» **Your instructions**
From the items below, write out again, unchanged, the lines from the one containing "segment labeled 621" through the one containing "(x=125, y=325)", including both of those lines.

──────── Given records ────────

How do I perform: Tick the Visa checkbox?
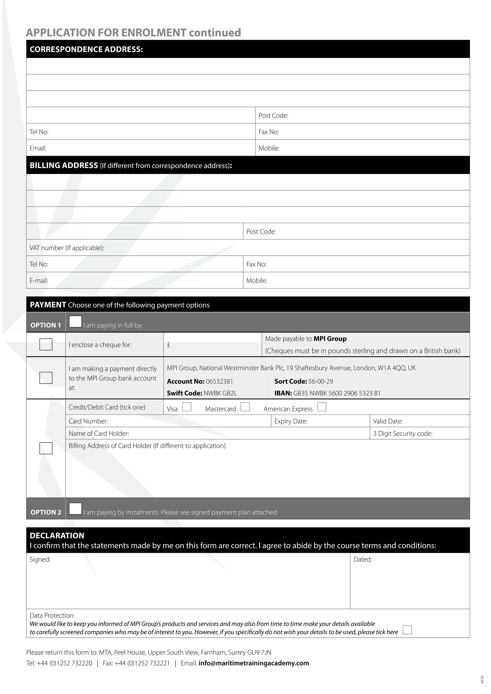click(187, 407)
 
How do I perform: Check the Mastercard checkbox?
click(245, 407)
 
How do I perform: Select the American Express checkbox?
click(322, 407)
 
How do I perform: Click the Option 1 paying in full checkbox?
click(75, 322)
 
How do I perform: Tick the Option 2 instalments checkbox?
click(75, 509)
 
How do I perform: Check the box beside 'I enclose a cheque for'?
click(46, 344)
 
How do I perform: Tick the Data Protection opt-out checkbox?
click(407, 630)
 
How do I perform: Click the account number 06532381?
click(220, 382)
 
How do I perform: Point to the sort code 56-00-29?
click(321, 382)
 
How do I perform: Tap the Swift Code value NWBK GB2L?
click(220, 393)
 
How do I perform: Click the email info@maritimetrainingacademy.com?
click(254, 663)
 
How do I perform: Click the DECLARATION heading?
click(57, 536)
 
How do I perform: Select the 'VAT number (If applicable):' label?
click(67, 248)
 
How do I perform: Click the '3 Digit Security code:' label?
click(403, 434)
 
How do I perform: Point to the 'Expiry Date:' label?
click(291, 421)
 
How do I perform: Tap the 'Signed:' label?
click(40, 560)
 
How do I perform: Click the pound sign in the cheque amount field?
click(169, 345)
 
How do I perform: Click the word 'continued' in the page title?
click(215, 33)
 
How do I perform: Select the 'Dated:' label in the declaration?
click(362, 560)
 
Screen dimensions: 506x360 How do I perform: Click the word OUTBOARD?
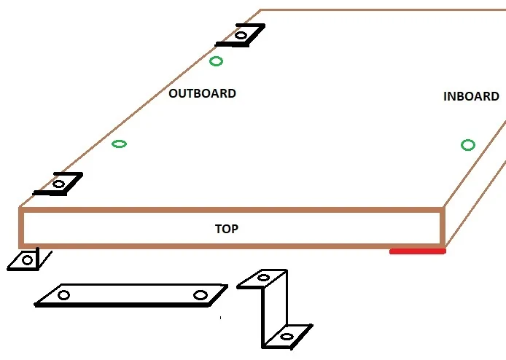[x=203, y=93]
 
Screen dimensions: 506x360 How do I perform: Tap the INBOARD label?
[x=471, y=96]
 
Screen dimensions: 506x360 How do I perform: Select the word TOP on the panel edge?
[x=227, y=229]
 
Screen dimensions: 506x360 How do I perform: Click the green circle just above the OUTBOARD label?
[x=216, y=61]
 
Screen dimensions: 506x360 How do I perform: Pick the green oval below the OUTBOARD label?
[x=119, y=144]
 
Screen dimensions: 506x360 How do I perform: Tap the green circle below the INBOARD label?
[x=468, y=145]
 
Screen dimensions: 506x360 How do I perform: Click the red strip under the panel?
[x=418, y=251]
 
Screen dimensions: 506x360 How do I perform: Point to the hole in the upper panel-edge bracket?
[x=241, y=35]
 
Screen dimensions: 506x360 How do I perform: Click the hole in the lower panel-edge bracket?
[x=58, y=184]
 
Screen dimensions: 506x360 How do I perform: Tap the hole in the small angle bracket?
[x=27, y=260]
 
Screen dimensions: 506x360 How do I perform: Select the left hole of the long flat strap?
[x=63, y=295]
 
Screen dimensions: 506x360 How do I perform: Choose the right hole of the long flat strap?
[x=201, y=295]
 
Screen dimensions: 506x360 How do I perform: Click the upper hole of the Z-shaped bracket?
[x=263, y=278]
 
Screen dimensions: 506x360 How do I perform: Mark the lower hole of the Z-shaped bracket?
[x=287, y=337]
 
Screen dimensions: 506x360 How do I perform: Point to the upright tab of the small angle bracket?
[x=37, y=258]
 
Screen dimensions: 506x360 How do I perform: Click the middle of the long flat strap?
[x=131, y=295]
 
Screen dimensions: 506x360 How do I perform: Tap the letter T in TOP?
[x=219, y=229]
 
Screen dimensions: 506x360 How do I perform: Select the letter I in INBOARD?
[x=445, y=96]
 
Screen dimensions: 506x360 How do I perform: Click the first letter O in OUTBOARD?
[x=173, y=93]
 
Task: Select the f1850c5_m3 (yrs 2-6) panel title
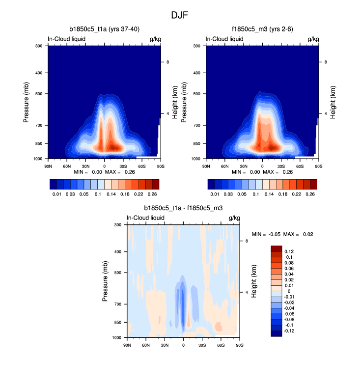point(262,29)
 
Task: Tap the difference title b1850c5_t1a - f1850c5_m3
point(183,208)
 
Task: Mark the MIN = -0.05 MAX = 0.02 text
point(282,234)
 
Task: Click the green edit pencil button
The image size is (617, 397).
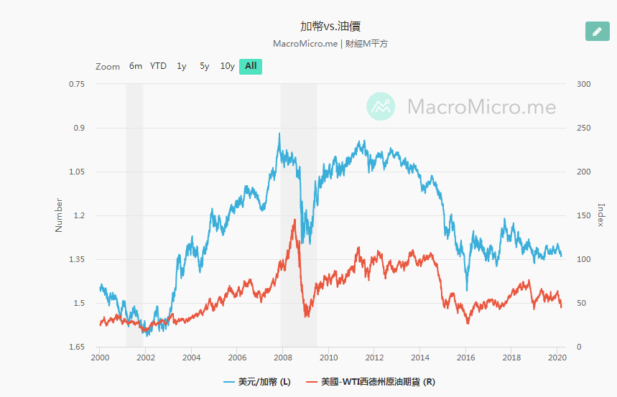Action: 597,32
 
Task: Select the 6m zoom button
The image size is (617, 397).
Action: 136,66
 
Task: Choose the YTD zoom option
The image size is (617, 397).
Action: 158,66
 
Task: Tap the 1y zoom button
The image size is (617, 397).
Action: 182,66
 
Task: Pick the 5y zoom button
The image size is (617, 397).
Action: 205,66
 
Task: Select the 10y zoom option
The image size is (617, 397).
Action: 227,66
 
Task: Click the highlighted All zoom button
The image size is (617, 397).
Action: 251,66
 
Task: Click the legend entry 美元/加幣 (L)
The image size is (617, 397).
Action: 257,382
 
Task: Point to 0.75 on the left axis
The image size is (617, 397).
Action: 77,84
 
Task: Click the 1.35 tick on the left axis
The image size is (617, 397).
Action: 76,259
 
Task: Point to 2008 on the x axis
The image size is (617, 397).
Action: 282,357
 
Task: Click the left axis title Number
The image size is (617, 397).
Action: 60,215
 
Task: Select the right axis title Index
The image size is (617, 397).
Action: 601,215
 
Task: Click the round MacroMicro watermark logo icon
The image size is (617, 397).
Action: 381,106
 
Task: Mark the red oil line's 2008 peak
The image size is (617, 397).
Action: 294,220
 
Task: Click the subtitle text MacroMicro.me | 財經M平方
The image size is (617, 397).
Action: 330,44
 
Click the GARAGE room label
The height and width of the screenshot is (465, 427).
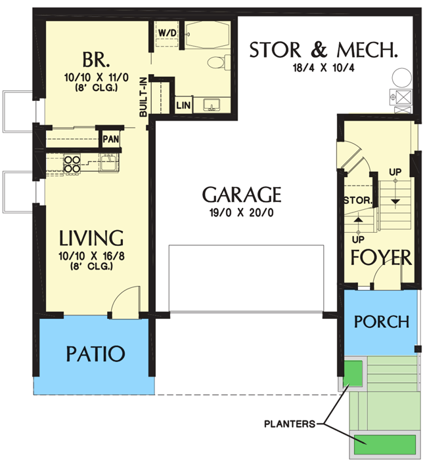(x=242, y=195)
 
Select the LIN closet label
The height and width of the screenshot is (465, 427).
(x=182, y=105)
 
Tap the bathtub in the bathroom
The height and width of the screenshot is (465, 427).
(x=206, y=34)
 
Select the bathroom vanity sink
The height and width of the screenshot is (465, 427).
(x=212, y=105)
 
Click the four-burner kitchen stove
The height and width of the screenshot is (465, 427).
(x=72, y=163)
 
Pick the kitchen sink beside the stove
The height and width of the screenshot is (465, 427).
(x=109, y=162)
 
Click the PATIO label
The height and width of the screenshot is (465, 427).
(x=95, y=354)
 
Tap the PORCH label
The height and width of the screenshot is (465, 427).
(x=381, y=322)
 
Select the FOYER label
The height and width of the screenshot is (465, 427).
(x=381, y=258)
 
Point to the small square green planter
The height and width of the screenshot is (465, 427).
(x=354, y=373)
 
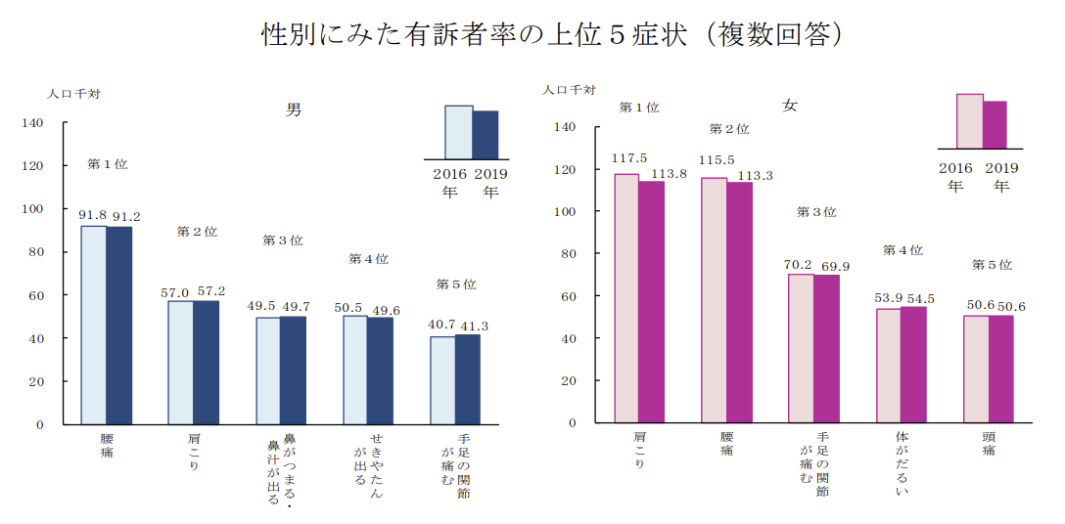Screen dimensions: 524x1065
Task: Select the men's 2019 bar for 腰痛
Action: click(119, 325)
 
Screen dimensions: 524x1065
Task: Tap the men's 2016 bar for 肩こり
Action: click(180, 362)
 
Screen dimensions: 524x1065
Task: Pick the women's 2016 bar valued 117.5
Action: click(625, 298)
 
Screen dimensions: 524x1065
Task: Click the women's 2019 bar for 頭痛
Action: click(1001, 369)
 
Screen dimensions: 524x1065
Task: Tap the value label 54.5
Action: click(916, 298)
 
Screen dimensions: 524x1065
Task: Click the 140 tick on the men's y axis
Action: click(33, 123)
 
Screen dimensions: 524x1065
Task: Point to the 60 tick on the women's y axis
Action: click(568, 296)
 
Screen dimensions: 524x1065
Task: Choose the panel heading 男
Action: click(293, 109)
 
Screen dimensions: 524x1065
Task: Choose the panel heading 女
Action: click(789, 106)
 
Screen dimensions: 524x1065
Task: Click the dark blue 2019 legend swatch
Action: click(486, 134)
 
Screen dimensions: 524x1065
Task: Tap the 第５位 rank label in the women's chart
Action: click(992, 265)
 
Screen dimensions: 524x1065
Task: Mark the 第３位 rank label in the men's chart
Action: click(282, 240)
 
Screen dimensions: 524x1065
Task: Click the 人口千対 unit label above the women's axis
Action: click(570, 90)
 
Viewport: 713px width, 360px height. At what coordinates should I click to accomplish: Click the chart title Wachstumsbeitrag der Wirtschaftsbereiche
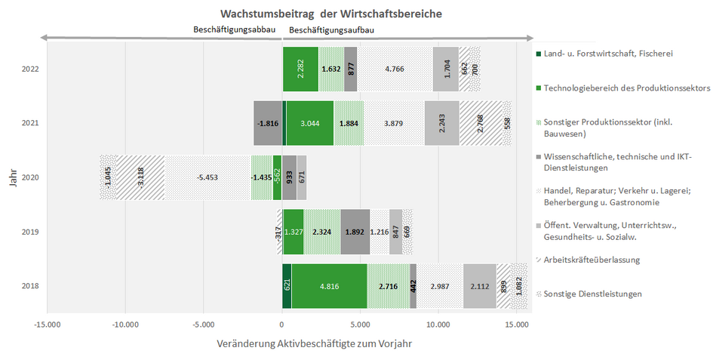(x=331, y=14)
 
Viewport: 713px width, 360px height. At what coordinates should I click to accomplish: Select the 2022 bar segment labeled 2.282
(x=300, y=69)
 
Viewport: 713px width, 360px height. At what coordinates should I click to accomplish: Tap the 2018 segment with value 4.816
(x=329, y=286)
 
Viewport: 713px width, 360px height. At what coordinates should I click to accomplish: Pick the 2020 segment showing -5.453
(x=207, y=177)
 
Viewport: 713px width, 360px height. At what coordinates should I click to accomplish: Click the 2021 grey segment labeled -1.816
(x=268, y=123)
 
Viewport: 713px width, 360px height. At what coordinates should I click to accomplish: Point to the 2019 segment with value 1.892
(x=355, y=232)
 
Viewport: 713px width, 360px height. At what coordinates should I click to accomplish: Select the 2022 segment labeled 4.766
(x=395, y=69)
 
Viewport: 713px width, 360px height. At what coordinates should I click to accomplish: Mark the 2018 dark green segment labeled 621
(x=287, y=286)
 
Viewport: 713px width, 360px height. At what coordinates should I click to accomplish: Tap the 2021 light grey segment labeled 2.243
(x=442, y=123)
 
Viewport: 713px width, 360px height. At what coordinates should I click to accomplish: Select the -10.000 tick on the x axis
(x=125, y=325)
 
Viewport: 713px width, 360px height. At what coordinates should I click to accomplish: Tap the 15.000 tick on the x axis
(x=516, y=325)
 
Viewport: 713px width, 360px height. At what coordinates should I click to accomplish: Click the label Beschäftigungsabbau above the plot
(x=235, y=29)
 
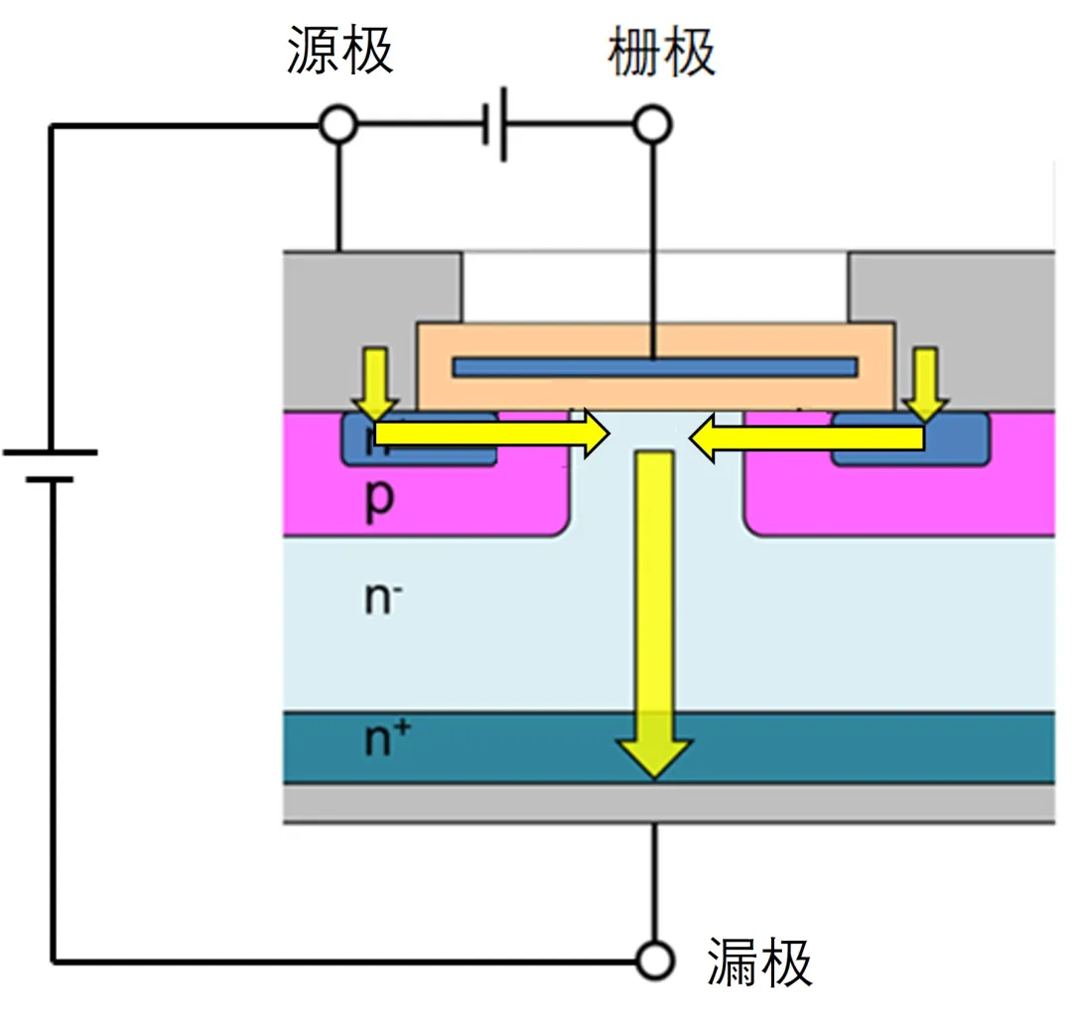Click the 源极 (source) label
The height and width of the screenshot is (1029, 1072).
tap(340, 51)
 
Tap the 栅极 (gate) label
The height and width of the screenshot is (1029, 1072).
tap(661, 51)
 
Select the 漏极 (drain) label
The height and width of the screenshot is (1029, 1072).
tap(759, 962)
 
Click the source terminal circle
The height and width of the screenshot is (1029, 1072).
tap(338, 125)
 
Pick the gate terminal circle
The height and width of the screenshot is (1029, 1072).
tap(653, 125)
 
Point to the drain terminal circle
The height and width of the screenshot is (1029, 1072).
tap(654, 961)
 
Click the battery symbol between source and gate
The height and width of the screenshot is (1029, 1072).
tap(497, 125)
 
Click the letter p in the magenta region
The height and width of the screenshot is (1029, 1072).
tap(379, 499)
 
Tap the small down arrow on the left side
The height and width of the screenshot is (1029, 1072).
tap(375, 382)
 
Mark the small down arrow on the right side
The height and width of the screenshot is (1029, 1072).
tap(925, 382)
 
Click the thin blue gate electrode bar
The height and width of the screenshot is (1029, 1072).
tap(654, 367)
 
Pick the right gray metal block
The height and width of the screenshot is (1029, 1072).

────────

» **Solution to this problem**
Viewport: 713px width, 360px height. At what coordinates should I click to accomplish: Mark the 2018 dark green segment labeled 621
(x=287, y=286)
 
Viewport: 713px width, 360px height. At what coordinates should I click to accomplish: Tap the 2021 light grey segment labeled 2.243
(x=442, y=123)
 
Viewport: 713px width, 360px height. At what coordinates should I click to accomplish: Select the -10.000 tick on the x axis
(x=125, y=325)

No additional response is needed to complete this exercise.